◆ WHAT TO DO: Present every one of the items below as a Markdown table with two columns, Row and Line. Number each row and leave out blank lines.

◆ DATA SHOWN:

[start]

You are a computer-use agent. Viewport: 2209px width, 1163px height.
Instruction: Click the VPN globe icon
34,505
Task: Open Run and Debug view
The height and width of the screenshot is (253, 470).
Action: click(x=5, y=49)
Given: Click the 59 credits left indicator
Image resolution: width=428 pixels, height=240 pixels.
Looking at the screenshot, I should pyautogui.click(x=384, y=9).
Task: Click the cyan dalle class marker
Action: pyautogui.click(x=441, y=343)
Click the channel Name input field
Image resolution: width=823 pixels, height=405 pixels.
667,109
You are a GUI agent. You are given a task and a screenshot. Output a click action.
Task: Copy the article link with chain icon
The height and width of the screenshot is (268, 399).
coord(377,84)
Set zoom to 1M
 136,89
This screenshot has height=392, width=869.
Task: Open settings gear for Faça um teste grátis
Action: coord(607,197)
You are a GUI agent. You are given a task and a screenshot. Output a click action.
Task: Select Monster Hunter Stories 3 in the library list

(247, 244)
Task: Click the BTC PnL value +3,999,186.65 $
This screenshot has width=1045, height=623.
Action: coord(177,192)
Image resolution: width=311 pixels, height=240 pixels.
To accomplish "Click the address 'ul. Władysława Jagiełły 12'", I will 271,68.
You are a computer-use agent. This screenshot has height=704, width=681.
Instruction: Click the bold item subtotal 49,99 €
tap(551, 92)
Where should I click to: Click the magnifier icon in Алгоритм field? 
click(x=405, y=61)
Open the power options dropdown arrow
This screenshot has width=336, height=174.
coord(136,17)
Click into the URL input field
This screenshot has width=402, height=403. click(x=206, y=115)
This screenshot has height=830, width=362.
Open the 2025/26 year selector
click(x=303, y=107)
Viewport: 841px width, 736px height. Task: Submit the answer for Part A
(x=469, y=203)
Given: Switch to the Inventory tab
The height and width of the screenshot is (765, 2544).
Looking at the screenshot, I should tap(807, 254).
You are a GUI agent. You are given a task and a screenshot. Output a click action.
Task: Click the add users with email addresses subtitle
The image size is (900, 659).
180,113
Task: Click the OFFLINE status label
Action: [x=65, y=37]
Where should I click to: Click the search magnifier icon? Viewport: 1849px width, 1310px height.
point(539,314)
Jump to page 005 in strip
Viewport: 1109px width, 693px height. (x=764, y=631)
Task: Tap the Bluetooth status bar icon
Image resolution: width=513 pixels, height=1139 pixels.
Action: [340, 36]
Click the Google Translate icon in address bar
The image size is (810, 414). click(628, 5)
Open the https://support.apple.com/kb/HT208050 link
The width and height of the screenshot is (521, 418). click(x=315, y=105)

[end]

◆ RESPONSE TO THIS EXERCISE:
| Row | Line |
|---|---|
| 1 | You are a computer-use agent. Viewport: 2209px width, 1163px height. |
| 2 | Instruction: Click the VPN globe icon |
| 3 | 34,505 |
| 4 | Task: Open Run and Debug view |
| 5 | The height and width of the screenshot is (253, 470). |
| 6 | Action: click(x=5, y=49) |
| 7 | Given: Click the 59 credits left indicator |
| 8 | Image resolution: width=428 pixels, height=240 pixels. |
| 9 | Looking at the screenshot, I should pyautogui.click(x=384, y=9). |
| 10 | Task: Click the cyan dalle class marker |
| 11 | Action: pyautogui.click(x=441, y=343) |
| 12 | Click the channel Name input field |
| 13 | Image resolution: width=823 pixels, height=405 pixels. |
| 14 | 667,109 |
| 15 | You are a GUI agent. You are given a task and a screenshot. Output a click action. |
| 16 | Task: Copy the article link with chain icon |
| 17 | The height and width of the screenshot is (268, 399). |
| 18 | coord(377,84) |
| 19 | Set zoom to 1M |
| 20 |  136,89 |
| 21 | This screenshot has height=392, width=869. |
| 22 | Task: Open settings gear for Faça um teste grátis |
| 23 | Action: coord(607,197) |
| 24 | You are a GUI agent. You are given a task and a screenshot. Output a click action. |
| 25 | Task: Select Monster Hunter Stories 3 in the library list |
| 26 | (247, 244) |
| 27 | Task: Click the BTC PnL value +3,999,186.65 $ |
| 28 | This screenshot has width=1045, height=623. |
| 29 | Action: coord(177,192) |
| 30 | Image resolution: width=311 pixels, height=240 pixels. |
| 31 | To accomplish "Click the address 'ul. Władysława Jagiełły 12'", I will 271,68. |
| 32 | You are a computer-use agent. This screenshot has height=704, width=681. |
| 33 | Instruction: Click the bold item subtotal 49,99 € |
| 34 | tap(551, 92) |
| 35 | Where should I click to: Click the magnifier icon in Алгоритм field?  |
| 36 | click(x=405, y=61) |
| 37 | Open the power options dropdown arrow |
| 38 | This screenshot has width=336, height=174. |
| 39 | coord(136,17) |
| 40 | Click into the URL input field |
| 41 | This screenshot has width=402, height=403. click(x=206, y=115) |
| 42 | This screenshot has height=830, width=362. |
| 43 | Open the 2025/26 year selector |
| 44 | click(x=303, y=107) |
| 45 | Viewport: 841px width, 736px height. Task: Submit the answer for Part A |
| 46 | (x=469, y=203) |
| 47 | Given: Switch to the Inventory tab |
| 48 | The height and width of the screenshot is (765, 2544). |
| 49 | Looking at the screenshot, I should tap(807, 254). |
| 50 | You are a GUI agent. You are given a task and a screenshot. Output a click action. |
| 51 | Task: Click the add users with email addresses subtitle |
| 52 | The image size is (900, 659). |
| 53 | 180,113 |
| 54 | Task: Click the OFFLINE status label |
| 55 | Action: [x=65, y=37] |
| 56 | Where should I click to: Click the search magnifier icon? Viewport: 1849px width, 1310px height. |
| 57 | point(539,314) |
| 58 | Jump to page 005 in strip |
| 59 | Viewport: 1109px width, 693px height. (x=764, y=631) |
| 60 | Task: Tap the Bluetooth status bar icon |
| 61 | Image resolution: width=513 pixels, height=1139 pixels. |
| 62 | Action: [340, 36] |
| 63 | Click the Google Translate icon in address bar |
| 64 | The image size is (810, 414). click(628, 5) |
| 65 | Open the https://support.apple.com/kb/HT208050 link |
| 66 | The width and height of the screenshot is (521, 418). click(x=315, y=105) |